[WORK TO DO] In the Daddy's Home album article, which record label released the album?

[READING TEXT]
Daddy's Home is the sixth album by emcee, Big Daddy Kane. It is Big Daddy Kane's only album on MCA Records, released in September 13, 1994. Like his previous album Looks Like a Job For…, Daddy's Home was generally well-received, but lacked in sales. Despite the positive reviews, the album saw a large drop in Kane's commercial popularity, and produced no crossover hit singles, like 1993's "Very Special".

The album features the singles "In the PJ's" and the DJ Premier-produced posse cut "Show & Prove", featuring Ol' Dirty Bastard, Shyheim, Sauce Money and a then-unknown Jay Z (credited as "J.Z."), who, at the time, was Kane's protégé. Kane's longtime producer Easy Mo Bee produced three songs on Daddy's Home and was set to bring in a fourth song for the album. However, Kane rejected it. Easy Mo Bee later gave the track to the Notorious B.I.G., which he would use for the song "Warning" for his 1994 debut Ready To Die.

[EXTRACTED INFORMATION]
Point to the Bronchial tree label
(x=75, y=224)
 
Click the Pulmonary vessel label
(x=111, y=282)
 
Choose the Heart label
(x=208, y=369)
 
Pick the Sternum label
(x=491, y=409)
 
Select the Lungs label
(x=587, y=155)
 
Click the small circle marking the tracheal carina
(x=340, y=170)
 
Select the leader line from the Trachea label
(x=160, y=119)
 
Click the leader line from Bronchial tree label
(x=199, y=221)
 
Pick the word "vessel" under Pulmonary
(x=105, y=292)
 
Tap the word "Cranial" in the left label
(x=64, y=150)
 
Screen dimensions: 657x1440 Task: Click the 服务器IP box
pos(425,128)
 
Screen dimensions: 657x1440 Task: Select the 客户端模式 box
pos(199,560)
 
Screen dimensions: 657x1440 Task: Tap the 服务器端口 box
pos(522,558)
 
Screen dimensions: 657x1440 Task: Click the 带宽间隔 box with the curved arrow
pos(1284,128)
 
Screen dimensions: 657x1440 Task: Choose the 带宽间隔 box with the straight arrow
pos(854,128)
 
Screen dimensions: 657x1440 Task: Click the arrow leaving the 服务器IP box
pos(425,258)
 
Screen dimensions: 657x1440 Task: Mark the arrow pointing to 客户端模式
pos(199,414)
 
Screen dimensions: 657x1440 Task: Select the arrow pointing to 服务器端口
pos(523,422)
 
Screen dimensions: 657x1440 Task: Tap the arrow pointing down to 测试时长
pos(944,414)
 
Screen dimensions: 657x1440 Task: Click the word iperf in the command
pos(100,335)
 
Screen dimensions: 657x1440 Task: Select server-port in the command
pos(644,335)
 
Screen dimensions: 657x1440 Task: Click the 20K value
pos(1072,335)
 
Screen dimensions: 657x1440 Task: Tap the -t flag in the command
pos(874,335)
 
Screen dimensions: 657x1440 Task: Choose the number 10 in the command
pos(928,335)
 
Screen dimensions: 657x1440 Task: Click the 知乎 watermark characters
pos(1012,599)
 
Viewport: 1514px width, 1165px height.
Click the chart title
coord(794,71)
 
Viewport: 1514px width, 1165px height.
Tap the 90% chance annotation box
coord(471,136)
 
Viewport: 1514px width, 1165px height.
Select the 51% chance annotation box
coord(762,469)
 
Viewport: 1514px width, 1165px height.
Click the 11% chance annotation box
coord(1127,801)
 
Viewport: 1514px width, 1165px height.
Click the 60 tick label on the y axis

[OUTPUT FOR THIS TASK] MCA Records